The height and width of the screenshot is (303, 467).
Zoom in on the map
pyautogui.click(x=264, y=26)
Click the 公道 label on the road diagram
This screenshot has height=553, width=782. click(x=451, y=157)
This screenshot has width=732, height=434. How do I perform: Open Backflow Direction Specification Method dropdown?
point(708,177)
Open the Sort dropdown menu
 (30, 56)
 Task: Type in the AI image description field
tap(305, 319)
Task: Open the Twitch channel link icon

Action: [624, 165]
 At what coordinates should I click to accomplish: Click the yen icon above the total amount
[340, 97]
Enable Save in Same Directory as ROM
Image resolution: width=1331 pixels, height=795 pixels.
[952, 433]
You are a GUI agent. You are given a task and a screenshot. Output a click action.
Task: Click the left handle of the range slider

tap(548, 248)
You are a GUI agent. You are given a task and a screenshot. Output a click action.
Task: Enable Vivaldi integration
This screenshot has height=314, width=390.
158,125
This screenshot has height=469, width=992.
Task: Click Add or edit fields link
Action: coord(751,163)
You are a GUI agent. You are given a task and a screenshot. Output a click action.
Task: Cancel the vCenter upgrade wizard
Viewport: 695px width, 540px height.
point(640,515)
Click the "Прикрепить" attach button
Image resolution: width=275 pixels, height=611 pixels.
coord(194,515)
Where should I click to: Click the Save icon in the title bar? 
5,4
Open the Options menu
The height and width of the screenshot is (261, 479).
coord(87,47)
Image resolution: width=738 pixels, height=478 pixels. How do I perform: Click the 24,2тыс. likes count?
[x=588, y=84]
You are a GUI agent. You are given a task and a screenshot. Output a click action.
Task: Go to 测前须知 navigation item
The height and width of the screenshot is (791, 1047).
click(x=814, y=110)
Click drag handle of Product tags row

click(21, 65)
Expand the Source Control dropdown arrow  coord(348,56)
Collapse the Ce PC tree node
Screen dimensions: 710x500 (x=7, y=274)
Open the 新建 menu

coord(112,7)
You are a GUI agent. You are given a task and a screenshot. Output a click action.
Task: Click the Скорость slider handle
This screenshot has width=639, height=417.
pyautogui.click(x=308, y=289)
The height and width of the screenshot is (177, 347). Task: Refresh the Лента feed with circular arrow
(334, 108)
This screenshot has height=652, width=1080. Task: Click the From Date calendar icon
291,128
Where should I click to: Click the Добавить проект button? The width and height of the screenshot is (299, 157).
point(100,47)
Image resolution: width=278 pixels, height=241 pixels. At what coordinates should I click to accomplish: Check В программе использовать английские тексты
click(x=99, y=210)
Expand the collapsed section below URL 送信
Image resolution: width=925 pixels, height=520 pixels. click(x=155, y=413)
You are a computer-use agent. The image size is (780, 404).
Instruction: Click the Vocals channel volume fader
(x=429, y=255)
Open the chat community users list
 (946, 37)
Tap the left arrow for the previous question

HOW TO COMPLETE THIS TASK » Copy out every line of the listing where the word "Enable" occurs.

RESPONSE »
Enable Save in Same Directory as ROM
Task: Enable Vivaldi integration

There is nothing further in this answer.